REQUIRED ACTION:
Your answer should be only the lines below from the one with "Task: Open ground plane level K.T. dropdown" to the one with "1456x819 pixels.", repeated exactly, ends included.

DATA PROVIDED:
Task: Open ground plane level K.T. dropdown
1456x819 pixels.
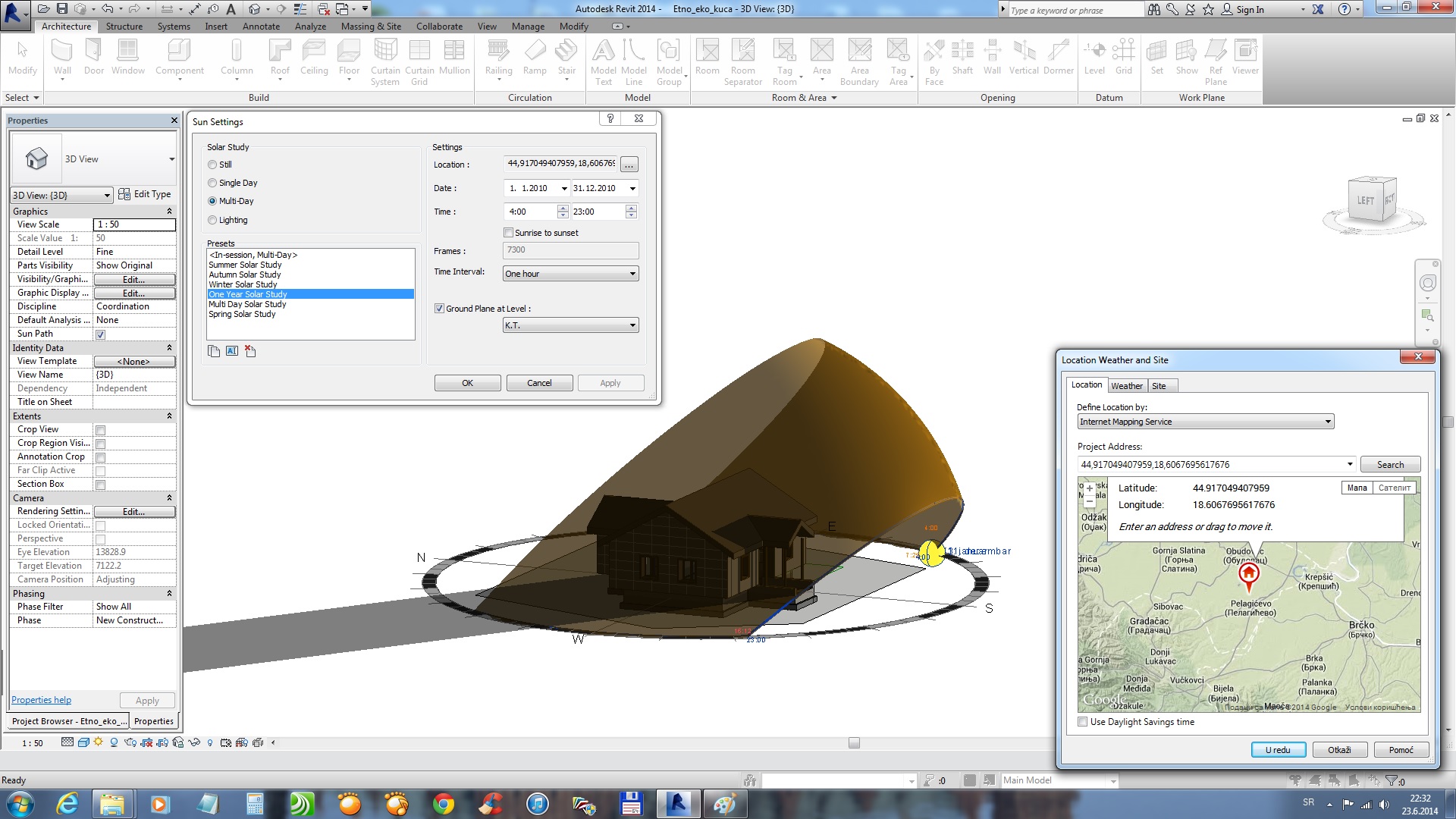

--

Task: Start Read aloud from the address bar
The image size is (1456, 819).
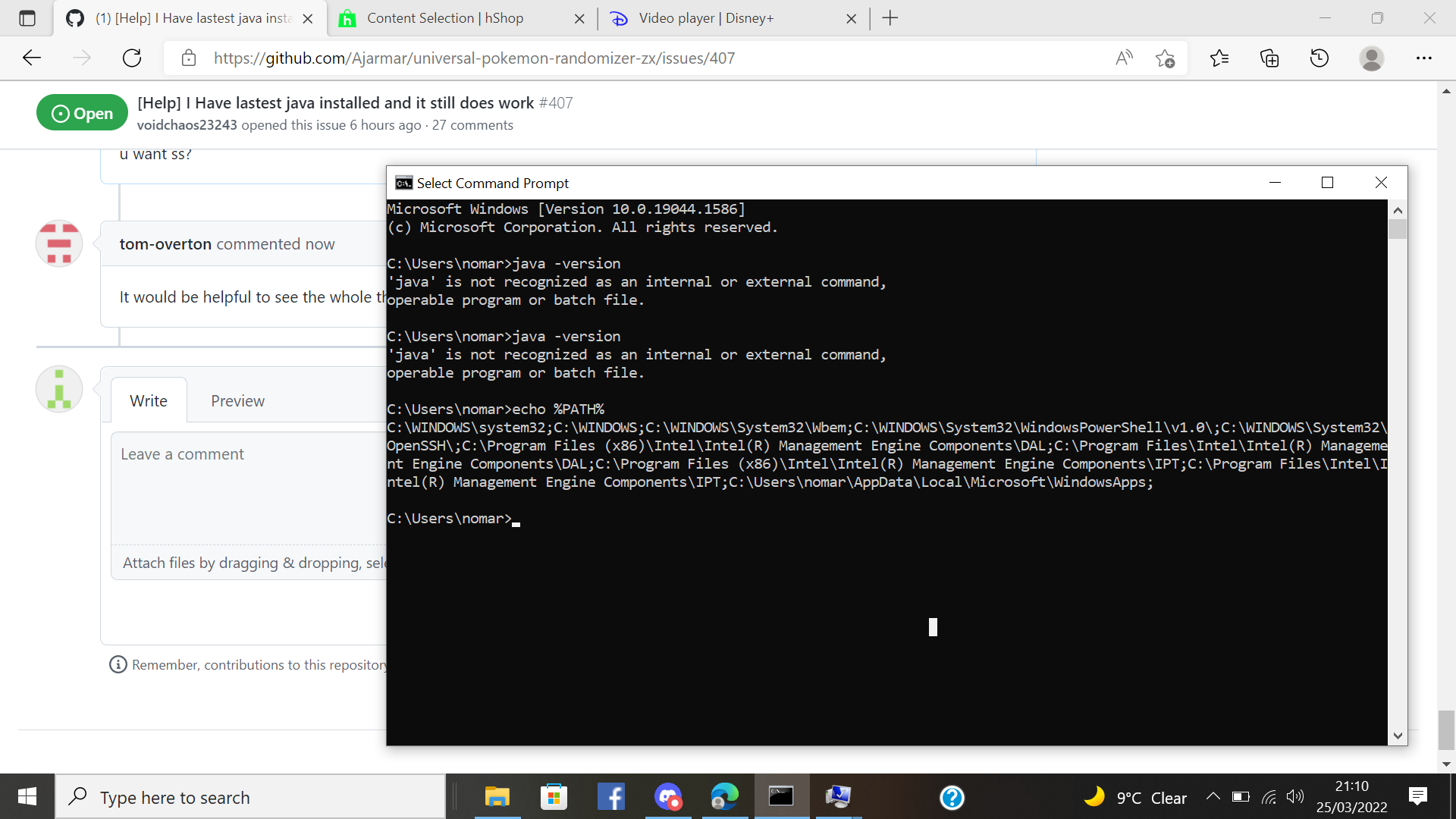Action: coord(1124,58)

...

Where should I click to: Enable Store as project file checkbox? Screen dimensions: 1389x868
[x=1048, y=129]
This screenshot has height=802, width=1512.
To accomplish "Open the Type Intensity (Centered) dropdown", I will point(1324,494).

ANSWER TO THE PROBLEM:
Task: Open ground plane level K.T. dropdown
1456x819 pixels.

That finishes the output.